風の精霊よジノレクト魔力と引き換えにマナテレス小さな風の魔法をセラクトジノ発現させたまえエクラーシ!!」


 ゴオォーーッ!!

 縦重力が横重力になったのか、と思えるほど、全ての家具が窓側の壁に吸い寄せられた。


「や、やばい!!」


 また魔法の暴発だ。


「どうやって止めたらいいですか!」


 横にいたトロに助けを求めてみたら、トロは必死に部屋のドアにしがみついていた。


「ひいぃー吹き飛ばされる!!」

「うお、トロ店長! 大丈夫ですか!?」

「あ、ははっ、だい……」


 バキッとドアノブが取れると、トロは窓から外に放り出された。


「大丈夫だからっ……」

「店長!」


 ガッシャーンと派手な音がして、野良猫の悲鳴がこだました。


「すすすみません!」


 俺は窓から顔を出して下に向けて謝った。


「ははっ、大丈夫、大丈夫……」


 そうしている間に、昼時になると食堂側は客でいっぱいになっていた。


 食堂を任されてるマロンは、階段を降りて来た俺を見つけると、カウンター越しに呼び寄せる。


「タクトくん、ごめん。食材が足らなくなってさ、買い物に行ってほしいの。いま手が離せなくて」


 店の場所を聞いて必要なものとお金をもらった。


 宿を出て気持ち早めに歩く。


 馬車なんかが猛スピードで走ったり、兵隊が旗を掲げて行進していたりと、夜の街より緊張感があった。

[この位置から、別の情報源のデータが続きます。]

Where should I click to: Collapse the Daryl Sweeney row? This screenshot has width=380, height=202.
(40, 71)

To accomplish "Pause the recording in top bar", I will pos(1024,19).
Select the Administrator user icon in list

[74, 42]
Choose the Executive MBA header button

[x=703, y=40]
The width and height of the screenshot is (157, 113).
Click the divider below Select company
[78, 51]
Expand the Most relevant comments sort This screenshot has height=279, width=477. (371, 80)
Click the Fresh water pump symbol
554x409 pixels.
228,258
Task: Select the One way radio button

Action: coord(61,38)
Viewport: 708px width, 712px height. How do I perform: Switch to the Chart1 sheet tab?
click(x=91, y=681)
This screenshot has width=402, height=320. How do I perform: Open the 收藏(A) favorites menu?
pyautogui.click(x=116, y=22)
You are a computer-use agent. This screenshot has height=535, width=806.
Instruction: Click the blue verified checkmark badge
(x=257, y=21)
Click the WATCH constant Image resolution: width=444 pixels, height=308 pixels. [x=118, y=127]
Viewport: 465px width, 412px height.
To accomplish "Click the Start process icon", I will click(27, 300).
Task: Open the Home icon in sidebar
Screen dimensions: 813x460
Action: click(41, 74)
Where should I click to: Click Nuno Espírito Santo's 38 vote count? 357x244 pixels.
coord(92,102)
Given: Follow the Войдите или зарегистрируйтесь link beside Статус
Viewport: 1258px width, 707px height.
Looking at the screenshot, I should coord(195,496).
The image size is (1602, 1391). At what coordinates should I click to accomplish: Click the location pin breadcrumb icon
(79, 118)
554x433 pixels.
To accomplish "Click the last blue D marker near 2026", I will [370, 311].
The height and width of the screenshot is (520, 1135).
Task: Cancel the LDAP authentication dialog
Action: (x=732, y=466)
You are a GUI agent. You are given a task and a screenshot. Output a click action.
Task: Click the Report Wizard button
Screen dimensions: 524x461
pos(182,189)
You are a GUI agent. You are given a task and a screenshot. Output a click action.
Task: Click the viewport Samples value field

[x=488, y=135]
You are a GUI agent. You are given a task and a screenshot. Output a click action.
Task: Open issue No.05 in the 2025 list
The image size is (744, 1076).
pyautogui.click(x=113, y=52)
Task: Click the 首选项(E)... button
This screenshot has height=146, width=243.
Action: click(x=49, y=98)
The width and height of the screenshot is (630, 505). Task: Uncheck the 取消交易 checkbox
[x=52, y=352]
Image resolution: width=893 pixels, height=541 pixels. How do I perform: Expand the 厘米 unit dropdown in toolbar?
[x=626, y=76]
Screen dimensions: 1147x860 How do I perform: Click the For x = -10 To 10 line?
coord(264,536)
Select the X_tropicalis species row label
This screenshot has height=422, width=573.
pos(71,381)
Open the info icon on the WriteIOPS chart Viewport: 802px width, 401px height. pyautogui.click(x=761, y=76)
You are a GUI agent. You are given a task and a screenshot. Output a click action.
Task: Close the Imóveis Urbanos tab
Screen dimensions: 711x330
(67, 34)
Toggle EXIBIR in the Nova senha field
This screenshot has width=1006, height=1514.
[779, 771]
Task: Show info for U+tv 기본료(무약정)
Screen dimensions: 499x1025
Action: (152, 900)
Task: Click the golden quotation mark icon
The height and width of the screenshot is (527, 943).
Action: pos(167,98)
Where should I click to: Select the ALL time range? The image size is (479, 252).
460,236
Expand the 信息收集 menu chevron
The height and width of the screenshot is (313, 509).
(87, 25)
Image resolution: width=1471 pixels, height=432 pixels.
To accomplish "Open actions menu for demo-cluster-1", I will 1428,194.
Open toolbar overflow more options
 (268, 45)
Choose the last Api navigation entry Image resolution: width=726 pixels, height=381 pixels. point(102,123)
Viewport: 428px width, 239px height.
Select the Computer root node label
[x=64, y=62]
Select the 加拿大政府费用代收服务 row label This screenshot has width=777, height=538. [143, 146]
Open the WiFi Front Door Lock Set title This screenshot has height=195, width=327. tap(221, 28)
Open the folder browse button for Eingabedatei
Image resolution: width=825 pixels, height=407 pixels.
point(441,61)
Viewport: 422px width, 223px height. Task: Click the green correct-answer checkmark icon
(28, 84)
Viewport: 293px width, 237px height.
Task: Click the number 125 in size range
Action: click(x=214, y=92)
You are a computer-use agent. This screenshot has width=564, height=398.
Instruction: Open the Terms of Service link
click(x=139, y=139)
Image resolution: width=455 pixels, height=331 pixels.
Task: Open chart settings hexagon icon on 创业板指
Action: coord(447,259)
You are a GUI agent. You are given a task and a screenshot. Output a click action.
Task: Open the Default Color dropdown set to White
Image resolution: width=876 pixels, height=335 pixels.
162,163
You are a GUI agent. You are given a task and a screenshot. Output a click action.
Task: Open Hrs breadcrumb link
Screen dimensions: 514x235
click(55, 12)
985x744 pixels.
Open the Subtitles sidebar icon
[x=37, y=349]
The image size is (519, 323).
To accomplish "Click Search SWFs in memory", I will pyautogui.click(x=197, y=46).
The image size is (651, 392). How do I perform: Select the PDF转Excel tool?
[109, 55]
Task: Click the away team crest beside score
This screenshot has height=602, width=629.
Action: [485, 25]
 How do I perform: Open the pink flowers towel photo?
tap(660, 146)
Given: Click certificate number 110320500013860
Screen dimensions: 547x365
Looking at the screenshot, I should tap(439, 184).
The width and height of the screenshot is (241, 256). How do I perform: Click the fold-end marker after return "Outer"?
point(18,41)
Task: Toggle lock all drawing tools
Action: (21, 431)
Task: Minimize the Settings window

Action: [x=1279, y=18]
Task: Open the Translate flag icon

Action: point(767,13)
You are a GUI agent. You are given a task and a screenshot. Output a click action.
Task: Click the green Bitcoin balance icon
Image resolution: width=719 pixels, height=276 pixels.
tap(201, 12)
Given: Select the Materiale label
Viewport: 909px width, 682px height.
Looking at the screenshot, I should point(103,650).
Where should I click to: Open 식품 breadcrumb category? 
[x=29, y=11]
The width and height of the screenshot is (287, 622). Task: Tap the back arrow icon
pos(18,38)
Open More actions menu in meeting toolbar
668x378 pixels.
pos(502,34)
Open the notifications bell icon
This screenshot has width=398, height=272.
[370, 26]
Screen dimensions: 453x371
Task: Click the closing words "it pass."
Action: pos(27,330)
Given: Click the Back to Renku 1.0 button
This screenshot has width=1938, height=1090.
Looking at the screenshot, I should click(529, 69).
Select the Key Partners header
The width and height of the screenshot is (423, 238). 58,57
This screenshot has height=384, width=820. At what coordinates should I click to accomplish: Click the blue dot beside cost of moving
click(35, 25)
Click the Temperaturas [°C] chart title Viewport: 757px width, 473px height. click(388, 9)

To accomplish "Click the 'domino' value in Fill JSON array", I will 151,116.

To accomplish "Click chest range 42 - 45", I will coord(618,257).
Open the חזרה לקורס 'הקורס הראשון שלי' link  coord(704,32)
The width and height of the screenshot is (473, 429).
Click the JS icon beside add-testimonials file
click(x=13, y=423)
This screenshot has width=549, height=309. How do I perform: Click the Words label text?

 広場には数台の荷馬車が軒を連ねていた。バザールだ。籠いっぱいに入った野菜や果物がならんでいる。


「安くしとくよ!」


 ニコニコした恰幅のいいおばちゃんが声を掛ける。


「コレとコレをいただけますか?」

「はいどうぞ! あれ、もしかして、四つ角の宿屋の人?」

「ええ、最近雇われたんです、タクトって言います」

「へぇ、若いのにもう働いて偉いね!」

「はは……どうも」


 まだこの世界にきて半日しか経っていないのに、もう俺の噂が広がっていた。


 料金を払うと、持って来た籠の中に野菜を入れてもらった。


「おい、お前!」


 振り向きざまに声を掛けられる。兜と甲冑をフル装備した兵士が、やや遠いところに立っていた。

 兵士は敵意剥き出しに俺を睨んでいる。


「お前にやられたせいで、俺は第二分隊を辞めさせられそうになってんだよ!」


 ああ、たしか昨日の食堂で暴れた奴らの一人か。昨日とは違って、頑丈そうな兜をしていたので気付かなかった。

 

「知らないよ、お前たちが悪いんだろ」

「食事を出さなかったお前達が悪い。俺たち兵士は、身を投じて国を守っているんだぞ。そんな俺たちに食事を出さないなんて、非常識だろ」


 それを聞いていたおばちゃんは、腰に手を当てて兵士に負けない大声を張り上げる。


「誰がアンタたちに守ってほしいっていったんだい! アンタたちがやっているのは侵略戦争だろ!」

「黙れババア! ここで商売をできなくしてやろうか!?」

「やってみなさいよ。あんたなんかに出来るわけないんだから」

「このババア!」


 俺を置いてきぼりに、おばちゃんが野菜を切る用の剪定バサミを取り出す。


「まあまあ……それで、わざわざ俺に何の用なの?」


 兵士はおばちゃんへの怒りで、主用を忘れていたようだ。


「そうだった……お前に決闘を申し込む!」

「え、嫌です」


 兵士は腰から剣を抜こうとしていたが、俺の答えが意外だったようで固まった。


「え? なんで? 俺が申し入れてるのに?」

「だから、勝手過ぎるんだよ。俺、買い物の途中だし」

「え? 決闘を断るなんて家名に傷がつくんだぞ?」

「知らないよ、家名とかないし。俺は忙しいから、二度と会いませんように。さようなら」


 背を向けると、シャッと剣を抜く音が聞こえた。


「ならこうしよう。お前が戦わないのなら、このババアが代理だ」

「ええ?」


 巻き込まれたおばちゃんも声を裏返して驚く。


「俺は容赦しないぞ、ババアは滅多刺しだ」

「それはこっちのセリフだよ!」


 おばちゃんは剪定バサミでやる気だ。

 このままだとおばちゃんまで巻き込まれる。


「なんでこんなことになったんだろう……」


 剣で斬ってこられたら、どうやって防ぐんだ。武器なんてないし。籠ぐらいしかない。


「おばちゃん、そのハサミ貸してくれる? 決闘を申し込まれたのは俺だし、おばちゃんは巻き込めないよ」

「大丈夫かい?」


 俺はトロ店長の真似をした。


「ははっ、大丈夫、大丈夫!」


 ニッコリ笑うと、おばちゃんは剪定バサミを俺に渡した。

 

 なんか、いい感じにやられる方法を考えないと……殺される。